Per la settima volta, l’oncologa, esami alla mano, mi affronta con un certo disagio: «Deve essere operato per qualcosa di importante al pancreas. Il chirurgo è bravo. La sua equipe è di eccellenza. L’aspettiamo tra dieci giorni: il posto letto c’è!». Sono ancora malato e la bestia non guarda in faccia a nessuno (bambini, preti, madri di famiglia, giovani…), ma sembra che ce l’abbia con me. La mia vita da prete mi ha un poco addestrato a entrare nel tunnel e a vivere questa situazione, ma, quando sono aggredito dalla malattia, come tutti devo ricominciare da capo a credere (…). Mi sento “inchiodato” a una croce che non ho scelto, ma che va abbracciata con amore, perché è solo l’amore a vincere la morte, che intravedo sarcastica (…). Intuisco dentro di me che è urgente vivere da credente, come se Gesù di Nazaret, morto e risorto, fosse il Vivente, per tutti e per ciascuno. Sono parole di don Romano Martinelli, prete ambrosiano, pubblicate il giorno di Pasqua da “Milano Sette”. Ne ho parlato in Vino Nuovo e possono essere lette per intero nel portale della diocesi di Milano. Mando un bacio a don Romano di cui sono amico stretto insieme a mia moglie.

*DATI REGISTRATI*
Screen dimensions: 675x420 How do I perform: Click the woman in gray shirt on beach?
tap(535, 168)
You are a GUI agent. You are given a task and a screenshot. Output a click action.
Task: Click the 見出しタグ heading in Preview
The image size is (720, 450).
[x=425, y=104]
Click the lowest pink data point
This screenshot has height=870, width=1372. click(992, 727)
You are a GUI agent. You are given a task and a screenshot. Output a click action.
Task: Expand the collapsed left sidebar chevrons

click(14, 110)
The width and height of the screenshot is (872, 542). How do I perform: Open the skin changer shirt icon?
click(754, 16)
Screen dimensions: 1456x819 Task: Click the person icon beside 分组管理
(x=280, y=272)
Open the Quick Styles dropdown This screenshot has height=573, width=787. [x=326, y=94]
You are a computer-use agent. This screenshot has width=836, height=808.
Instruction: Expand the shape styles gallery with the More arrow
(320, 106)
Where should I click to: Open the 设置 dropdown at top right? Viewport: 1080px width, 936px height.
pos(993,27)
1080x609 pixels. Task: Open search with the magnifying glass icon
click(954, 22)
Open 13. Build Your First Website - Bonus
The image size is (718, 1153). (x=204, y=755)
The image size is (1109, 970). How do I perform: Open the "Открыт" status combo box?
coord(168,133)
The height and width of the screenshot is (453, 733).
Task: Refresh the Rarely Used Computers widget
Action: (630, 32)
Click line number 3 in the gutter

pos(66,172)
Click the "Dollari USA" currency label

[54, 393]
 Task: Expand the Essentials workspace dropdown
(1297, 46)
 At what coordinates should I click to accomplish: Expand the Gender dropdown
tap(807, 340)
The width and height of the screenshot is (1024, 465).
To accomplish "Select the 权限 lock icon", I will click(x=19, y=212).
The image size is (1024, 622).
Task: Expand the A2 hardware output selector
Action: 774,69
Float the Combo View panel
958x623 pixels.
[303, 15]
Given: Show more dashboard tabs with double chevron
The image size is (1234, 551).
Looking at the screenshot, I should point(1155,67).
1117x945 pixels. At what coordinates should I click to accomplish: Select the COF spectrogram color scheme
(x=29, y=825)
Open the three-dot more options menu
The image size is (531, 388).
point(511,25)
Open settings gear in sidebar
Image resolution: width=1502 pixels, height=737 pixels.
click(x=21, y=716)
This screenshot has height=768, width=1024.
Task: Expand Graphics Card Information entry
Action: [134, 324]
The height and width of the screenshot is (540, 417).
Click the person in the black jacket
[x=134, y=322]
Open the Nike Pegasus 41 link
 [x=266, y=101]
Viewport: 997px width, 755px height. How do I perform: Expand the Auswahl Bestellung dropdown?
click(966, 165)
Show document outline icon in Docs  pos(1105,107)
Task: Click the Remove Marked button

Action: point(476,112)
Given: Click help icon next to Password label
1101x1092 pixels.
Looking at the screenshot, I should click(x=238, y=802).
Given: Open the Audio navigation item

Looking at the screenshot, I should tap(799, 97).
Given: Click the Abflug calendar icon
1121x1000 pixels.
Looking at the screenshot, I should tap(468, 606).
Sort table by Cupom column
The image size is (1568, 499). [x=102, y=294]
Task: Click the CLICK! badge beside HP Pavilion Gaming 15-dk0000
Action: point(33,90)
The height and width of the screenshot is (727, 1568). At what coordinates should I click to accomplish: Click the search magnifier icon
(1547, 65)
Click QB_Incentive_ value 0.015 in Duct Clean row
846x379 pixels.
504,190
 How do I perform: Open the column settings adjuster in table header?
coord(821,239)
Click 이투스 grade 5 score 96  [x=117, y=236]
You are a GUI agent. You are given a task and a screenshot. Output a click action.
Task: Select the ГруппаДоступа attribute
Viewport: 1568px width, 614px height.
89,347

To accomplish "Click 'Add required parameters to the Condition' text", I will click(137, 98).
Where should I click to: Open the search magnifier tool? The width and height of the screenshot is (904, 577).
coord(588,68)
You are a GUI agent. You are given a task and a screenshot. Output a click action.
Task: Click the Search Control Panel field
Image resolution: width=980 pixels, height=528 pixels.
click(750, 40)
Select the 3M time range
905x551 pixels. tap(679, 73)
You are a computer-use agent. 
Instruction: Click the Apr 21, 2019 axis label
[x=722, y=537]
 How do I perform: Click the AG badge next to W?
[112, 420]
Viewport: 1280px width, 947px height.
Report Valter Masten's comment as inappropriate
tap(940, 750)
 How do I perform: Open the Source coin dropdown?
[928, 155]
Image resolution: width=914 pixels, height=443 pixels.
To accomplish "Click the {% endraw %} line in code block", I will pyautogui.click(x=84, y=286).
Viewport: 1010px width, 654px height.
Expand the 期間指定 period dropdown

*ATTIVITÀ DELL'ESERCIZIO*
(1) Secondo il testo fornito, su quale giornale sono state pubblicate le parole di don Romano Martinelli?
(2) Come riassumeresti il testo fornito in due frasi?

*RISPOSTE PER ATTIVITÀ*
(1) Su “Milano Sette”, il giorno di Pasqua.

(2) Don Romano Martinelli, prete ambrosiano, racconta che l'oncologa gli ha annunciato un intervento importante al pancreas e che, ancora malato, deve ricominciare da capo a credere, abbracciando con amore una croce che non ha scelto. Le sue parole, pubblicate il giorno di Pasqua da “Milano Sette” e leggibili per intero nel portale della diocesi di Milano, sono riprese da chi scrive, legato a lui da stretta amicizia.